■未体験の感情
悔しいという感情を通り越して、頭が真っ白になる――そうした瞬間はこれまでにもあったのか聞けば、「だいたい、悔しいっていう感情が出てくるので」と話し、未体験の感情だったことを明かす。
そして、「ACLEで思った以上に個の差を感じましたし、そこで自分がどう成長していくかとかも考えたらけっこう頭の中がぐちゃぐちゃになった感じはありました」と、未体験以上に、あまりに衝撃が大きかったことを言葉にするのだ。
一方で、その感情を沸き立たせるものが、大関自身の成長でもある。というのも、出場時間の積み重ねがあればこそ出てくる感情そのものだからだ。大関に投げかければ、次のように誓う。
「試合に出てなければその感情にもならないと思いますし、試合に出て何もできずに悔しいという感情になっているのは、フロンターに戻ってきて、自分の立ち位置が少しずつ上がってきている証拠だと思います。
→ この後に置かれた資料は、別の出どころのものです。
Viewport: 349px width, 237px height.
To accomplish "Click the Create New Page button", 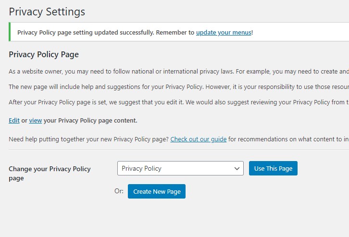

そこはポジティブに捉えつつ、ただ、もっともっと自分が中心になるために」
こう言葉にしたうえで、「同い年ですごい中心になっている人がいるので、高井に負けない」と、すでにA代表の常連になっている高井幸大の名前を挙げる。海の向こうのアジアの舞台だけでなく、下部組織からともに成長してきたチームメイトも大関の刺激となっている。
だからこそ、今の自分の成長に自信を持ってこう話す。
「毎回、フィードバックというか、振り返りで自分の中で整理できている。出場時間が長ければ長いほどそれが濃いものになる」と。